I spent the past year working at Grandma Tobler's Bakery.  I was kind of managing the bakery. I had the manager title but the owner was there all the time so I really only managed when she was out of town. I enjoyed my job. I was doing what I loved every day. I got to create delicious foods every day. I had a hard time with some of the drama there but no matter where you work you are going to get that.
While living in St. George I made some great new friends and became reacquainted with some wonderful old friends. I miss it every day.
Starting in the end of August I started having some hip pain. I thought it was just a pulled muscle and thought it would go away soon. after a few weeks of it getting worse those around me convinced me to go get it checked out. (I really didn't want to go get it checked out I still thought it would go away on its own) then after a really long hard day at work I was in much more pain and went to a doctor. He said the pain was from my back even though it was hurting in my leg. He gave me some steroids and said it should feel better in two weeks. If not I should have an MRI. Not only did I not get better but I continued to get worse. I had the MRI two weeks latter on a Thursday (October 10th) My Mom and I decided I couldn't work like this any more and I couldn't live on my own with no job. I went into the bakery for my shift after the MRI, talked to my boss and didn't even finish my shift that day. My Mom, Older Brother Adam, and younger sister Noelle decided to come and help me pack up and bring me home. They arrived at my house around 1 AM Saturday morning. We (They. I mostly watched because I had a hard time moving let alone lift anything) and we headed back towards Idaho Saturday afternoon. It was the quickest move I have ever made. When we got back to Idaho I tried a few different things to fix my back. PT, shots, and rest. I ended up having back surgery a week before Thanksgiving. They fixed the herniated disk and I was on the mend. I was hoping for a quick recovery but because I was so bad before the surgery(not only was my hip in pain it moved down my calf and my foot would go numb all the time) so because I was so bad the PT said it could take up to a year before I am 100% and I will always have a weak back.
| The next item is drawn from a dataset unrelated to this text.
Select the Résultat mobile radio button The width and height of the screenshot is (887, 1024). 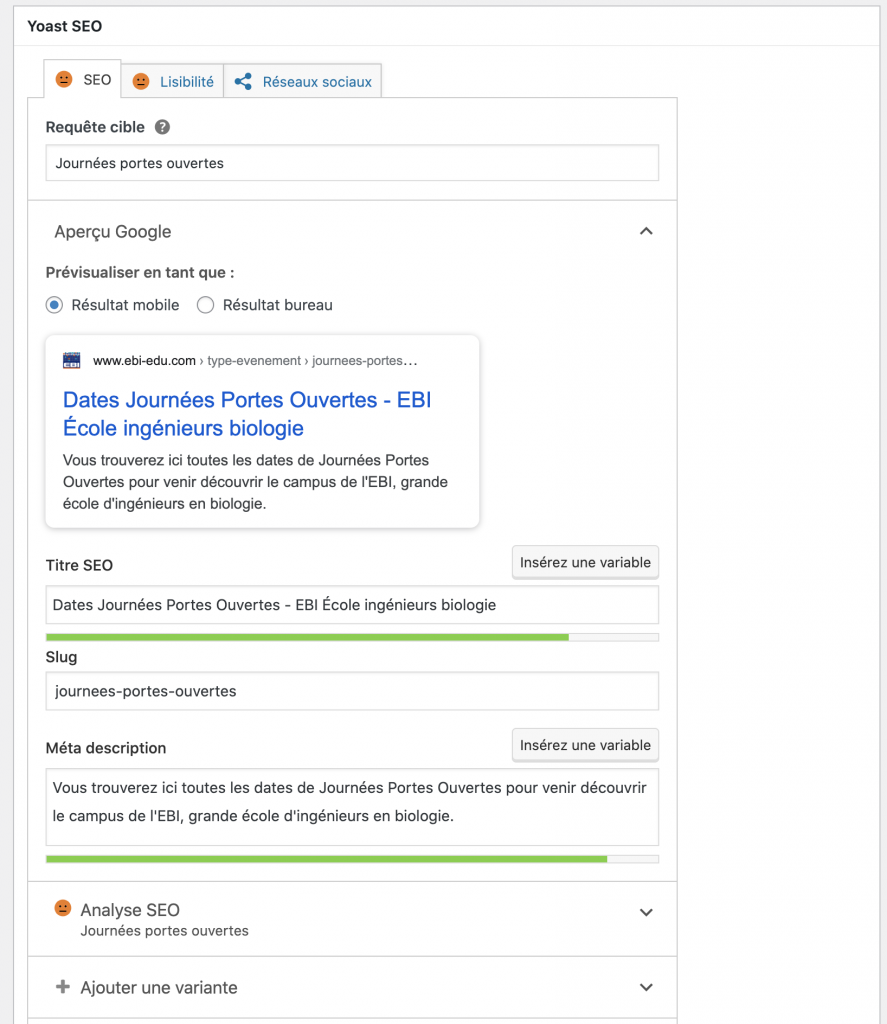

I now have a very part time job. I work at a local pizza place 3 days a week and only 12 hours a week. The first week was really hard for me. I didn't think I would be able to keep the job. But now after the 3rd week I am feeling more hopeful about it and I am looking for a full time job so I can move out on my own again and get back to normal life. I love my family and I am so very grateful for them and wouldn't change moving home for the last for anything. But I am ready to move to the next step.


Now that you are all caught up with my life I am going to try and write on here more again.




I am so excited for this upcoming year. New opportunities, new places, the sky is the limit. Once I find a job and catch up on the past few months of being unemployed I can go anywhere and do anything. Part of me wants to do a big move and a big change and move somewhere far away. Maybe back East. But the realistic part of me will probably move back to Logan or Salt Lake or something like that. I've had lots of ideas for my life but I haven't made any decisions on what I will or want to do. Some of my ideas are going to school and getting my business degree so I know what I'm doing when I open my own bakery, working hard at a job and living very frugally so I can go to that cake school in Chicago, maybe changing my career plans altogether and just bake at home for fun. Like I said the sky is the limit and I can do anything I want. Its just so hard to make a decision. I just need to keep thinking and weighing all the options.